Collected data entries

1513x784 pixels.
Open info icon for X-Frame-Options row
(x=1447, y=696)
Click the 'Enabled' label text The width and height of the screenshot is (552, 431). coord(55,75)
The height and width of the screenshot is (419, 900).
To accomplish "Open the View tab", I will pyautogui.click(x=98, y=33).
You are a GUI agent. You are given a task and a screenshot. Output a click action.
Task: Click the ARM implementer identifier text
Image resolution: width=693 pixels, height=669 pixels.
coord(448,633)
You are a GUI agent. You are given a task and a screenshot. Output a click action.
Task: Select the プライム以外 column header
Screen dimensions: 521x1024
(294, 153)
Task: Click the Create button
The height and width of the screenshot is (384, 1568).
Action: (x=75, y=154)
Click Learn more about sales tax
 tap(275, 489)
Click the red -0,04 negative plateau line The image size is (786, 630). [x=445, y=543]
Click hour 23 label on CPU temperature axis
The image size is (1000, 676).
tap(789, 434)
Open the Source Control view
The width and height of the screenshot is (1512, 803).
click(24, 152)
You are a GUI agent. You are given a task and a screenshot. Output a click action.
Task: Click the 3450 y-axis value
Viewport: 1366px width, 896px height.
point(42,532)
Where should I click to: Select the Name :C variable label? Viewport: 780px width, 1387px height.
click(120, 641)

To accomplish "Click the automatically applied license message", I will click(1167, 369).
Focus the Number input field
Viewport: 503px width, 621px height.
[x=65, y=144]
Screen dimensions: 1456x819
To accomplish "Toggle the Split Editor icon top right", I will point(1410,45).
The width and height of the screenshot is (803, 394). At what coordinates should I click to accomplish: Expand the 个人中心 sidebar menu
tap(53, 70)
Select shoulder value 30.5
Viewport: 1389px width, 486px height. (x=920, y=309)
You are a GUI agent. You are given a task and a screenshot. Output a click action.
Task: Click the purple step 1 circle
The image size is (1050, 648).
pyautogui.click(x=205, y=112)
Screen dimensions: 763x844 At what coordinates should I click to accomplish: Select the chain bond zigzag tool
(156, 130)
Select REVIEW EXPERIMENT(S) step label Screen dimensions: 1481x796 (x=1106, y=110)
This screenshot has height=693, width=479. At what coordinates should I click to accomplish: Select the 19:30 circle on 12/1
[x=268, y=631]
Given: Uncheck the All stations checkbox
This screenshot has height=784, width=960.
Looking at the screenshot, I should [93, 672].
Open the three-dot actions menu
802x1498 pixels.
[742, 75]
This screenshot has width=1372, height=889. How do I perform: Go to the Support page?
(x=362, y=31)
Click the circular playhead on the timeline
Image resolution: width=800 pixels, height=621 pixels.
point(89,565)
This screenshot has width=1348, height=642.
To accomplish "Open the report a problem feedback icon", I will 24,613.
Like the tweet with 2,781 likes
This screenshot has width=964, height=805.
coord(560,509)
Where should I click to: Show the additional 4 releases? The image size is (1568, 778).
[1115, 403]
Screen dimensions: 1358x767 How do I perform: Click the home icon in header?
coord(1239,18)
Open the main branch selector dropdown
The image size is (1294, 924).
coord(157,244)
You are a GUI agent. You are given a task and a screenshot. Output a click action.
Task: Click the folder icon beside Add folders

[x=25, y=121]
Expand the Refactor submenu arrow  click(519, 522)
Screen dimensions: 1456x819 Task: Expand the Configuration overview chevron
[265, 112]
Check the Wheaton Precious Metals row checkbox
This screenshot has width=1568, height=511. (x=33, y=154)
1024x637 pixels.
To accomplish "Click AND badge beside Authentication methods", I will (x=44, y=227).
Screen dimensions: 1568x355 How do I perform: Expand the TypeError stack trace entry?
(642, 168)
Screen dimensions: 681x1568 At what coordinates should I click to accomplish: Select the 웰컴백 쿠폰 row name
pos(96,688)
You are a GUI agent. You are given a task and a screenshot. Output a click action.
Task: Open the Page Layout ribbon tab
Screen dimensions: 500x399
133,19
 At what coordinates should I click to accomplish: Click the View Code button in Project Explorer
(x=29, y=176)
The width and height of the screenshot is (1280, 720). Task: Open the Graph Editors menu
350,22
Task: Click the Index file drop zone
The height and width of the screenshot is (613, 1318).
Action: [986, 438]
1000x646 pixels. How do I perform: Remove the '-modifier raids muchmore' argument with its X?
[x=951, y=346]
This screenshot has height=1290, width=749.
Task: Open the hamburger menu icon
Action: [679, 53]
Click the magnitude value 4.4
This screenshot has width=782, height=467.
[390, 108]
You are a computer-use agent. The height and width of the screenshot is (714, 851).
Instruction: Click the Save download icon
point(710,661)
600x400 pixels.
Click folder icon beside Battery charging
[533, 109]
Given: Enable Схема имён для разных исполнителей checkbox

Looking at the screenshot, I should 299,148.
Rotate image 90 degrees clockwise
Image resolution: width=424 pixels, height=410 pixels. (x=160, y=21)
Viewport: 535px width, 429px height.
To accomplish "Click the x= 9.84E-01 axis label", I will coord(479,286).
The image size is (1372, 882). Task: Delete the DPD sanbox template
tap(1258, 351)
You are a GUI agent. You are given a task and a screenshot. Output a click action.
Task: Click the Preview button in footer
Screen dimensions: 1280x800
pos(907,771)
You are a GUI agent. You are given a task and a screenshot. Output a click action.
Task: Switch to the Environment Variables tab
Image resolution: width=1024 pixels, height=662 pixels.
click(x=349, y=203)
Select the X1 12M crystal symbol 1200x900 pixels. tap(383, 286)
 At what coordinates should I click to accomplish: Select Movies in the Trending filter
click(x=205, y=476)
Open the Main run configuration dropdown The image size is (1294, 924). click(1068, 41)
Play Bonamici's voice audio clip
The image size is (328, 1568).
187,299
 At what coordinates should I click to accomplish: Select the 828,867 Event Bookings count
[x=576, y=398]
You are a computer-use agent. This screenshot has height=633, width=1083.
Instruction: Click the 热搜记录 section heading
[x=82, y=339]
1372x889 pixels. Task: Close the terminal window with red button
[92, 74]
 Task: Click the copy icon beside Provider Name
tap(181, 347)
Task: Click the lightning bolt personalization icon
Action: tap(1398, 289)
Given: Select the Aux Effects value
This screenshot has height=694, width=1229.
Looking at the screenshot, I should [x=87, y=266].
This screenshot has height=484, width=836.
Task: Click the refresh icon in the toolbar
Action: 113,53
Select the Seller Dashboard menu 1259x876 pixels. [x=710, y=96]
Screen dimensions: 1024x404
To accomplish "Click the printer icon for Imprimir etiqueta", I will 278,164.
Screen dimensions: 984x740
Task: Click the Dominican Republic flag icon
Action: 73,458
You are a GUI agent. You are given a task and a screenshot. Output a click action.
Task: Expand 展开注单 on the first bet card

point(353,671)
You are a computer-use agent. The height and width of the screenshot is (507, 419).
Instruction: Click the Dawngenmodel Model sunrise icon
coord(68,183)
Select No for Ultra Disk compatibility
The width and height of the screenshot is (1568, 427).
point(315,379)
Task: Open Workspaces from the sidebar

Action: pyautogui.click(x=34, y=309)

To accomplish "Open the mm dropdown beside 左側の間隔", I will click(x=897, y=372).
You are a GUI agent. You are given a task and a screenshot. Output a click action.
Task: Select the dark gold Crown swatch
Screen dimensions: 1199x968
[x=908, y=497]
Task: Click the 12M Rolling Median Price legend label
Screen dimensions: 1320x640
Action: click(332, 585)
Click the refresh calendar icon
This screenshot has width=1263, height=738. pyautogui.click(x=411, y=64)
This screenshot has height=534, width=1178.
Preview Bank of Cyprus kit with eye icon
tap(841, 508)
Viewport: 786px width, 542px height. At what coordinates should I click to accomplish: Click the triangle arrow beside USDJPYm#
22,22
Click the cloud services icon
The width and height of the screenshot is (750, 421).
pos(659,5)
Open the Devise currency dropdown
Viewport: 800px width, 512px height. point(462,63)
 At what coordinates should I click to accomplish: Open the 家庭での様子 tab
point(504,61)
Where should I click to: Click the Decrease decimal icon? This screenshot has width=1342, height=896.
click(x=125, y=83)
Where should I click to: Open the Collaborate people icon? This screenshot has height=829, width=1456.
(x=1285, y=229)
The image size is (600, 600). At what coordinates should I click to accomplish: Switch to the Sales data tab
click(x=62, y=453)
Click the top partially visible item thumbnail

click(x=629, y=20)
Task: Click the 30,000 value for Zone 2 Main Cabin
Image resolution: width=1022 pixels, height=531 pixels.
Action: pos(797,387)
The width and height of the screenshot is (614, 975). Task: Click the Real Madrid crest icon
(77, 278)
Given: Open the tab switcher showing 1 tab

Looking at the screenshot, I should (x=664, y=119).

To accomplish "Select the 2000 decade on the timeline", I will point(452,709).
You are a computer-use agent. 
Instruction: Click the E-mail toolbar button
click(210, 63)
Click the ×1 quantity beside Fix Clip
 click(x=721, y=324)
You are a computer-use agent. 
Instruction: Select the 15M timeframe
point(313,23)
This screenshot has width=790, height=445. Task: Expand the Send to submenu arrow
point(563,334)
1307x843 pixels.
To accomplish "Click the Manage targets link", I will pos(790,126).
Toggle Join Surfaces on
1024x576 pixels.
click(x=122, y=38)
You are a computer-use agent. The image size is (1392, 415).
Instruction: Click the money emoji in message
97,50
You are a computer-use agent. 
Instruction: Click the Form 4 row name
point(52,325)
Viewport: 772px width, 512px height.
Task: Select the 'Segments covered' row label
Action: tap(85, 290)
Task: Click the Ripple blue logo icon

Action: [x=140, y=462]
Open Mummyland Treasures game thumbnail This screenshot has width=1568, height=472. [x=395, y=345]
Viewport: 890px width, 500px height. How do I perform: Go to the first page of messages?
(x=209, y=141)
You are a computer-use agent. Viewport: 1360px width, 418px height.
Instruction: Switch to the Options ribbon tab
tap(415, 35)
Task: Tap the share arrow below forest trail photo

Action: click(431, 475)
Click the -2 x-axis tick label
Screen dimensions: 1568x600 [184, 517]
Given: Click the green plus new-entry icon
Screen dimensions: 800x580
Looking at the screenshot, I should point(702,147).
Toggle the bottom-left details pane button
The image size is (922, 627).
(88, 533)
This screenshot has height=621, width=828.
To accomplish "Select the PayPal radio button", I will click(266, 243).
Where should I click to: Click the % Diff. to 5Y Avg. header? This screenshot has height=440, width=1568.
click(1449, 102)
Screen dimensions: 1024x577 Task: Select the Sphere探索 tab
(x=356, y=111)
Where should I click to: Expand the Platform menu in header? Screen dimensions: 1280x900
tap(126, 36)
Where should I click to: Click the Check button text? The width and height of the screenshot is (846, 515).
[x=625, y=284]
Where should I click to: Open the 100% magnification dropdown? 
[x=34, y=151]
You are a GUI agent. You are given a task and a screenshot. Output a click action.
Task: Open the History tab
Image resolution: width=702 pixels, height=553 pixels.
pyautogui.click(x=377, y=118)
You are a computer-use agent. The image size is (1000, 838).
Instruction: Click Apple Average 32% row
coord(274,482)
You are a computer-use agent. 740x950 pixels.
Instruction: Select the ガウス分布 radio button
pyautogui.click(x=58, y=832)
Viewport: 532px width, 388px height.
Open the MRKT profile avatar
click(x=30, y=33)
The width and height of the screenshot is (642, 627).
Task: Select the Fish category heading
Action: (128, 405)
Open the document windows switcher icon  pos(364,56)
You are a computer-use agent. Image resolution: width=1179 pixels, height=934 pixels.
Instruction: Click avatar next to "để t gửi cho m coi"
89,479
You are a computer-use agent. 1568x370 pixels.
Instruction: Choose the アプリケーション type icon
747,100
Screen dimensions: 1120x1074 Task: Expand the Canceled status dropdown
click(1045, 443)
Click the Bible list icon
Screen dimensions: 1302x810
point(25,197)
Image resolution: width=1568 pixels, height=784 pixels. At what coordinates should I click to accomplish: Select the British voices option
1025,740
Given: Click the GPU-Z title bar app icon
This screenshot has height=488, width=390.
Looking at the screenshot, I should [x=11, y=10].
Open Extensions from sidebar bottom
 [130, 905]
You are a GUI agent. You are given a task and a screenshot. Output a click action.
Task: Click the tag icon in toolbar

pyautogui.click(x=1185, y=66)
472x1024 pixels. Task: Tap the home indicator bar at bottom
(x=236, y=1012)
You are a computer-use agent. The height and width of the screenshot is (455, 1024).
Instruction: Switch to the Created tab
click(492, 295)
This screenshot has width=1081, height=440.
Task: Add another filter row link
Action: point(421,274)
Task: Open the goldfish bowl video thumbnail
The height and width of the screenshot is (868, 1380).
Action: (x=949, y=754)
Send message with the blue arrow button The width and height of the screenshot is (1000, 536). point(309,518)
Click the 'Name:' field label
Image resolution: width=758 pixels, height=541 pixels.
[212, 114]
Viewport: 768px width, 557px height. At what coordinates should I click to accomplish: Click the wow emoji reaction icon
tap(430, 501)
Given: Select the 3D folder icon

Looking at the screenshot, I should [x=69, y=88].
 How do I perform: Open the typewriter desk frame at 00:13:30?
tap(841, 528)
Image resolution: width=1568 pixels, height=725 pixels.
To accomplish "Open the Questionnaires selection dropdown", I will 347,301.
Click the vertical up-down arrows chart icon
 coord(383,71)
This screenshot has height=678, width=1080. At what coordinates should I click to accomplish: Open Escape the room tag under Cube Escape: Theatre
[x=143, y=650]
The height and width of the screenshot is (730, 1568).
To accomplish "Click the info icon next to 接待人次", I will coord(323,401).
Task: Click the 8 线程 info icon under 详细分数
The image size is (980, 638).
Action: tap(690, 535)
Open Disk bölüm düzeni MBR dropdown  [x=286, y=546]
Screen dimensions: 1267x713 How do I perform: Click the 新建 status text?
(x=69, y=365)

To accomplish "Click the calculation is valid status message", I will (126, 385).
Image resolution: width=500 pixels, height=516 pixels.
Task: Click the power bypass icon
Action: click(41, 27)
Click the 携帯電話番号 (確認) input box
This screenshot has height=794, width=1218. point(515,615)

- Task brief
Scan the records above for the string "step", then copy each line where it turns up.

- Output for this task
Task: Click the purple step 1 circle
Select REVIEW EXPERIMENT(S) step label Screen dimensions: 1481x796 (x=1106, y=110)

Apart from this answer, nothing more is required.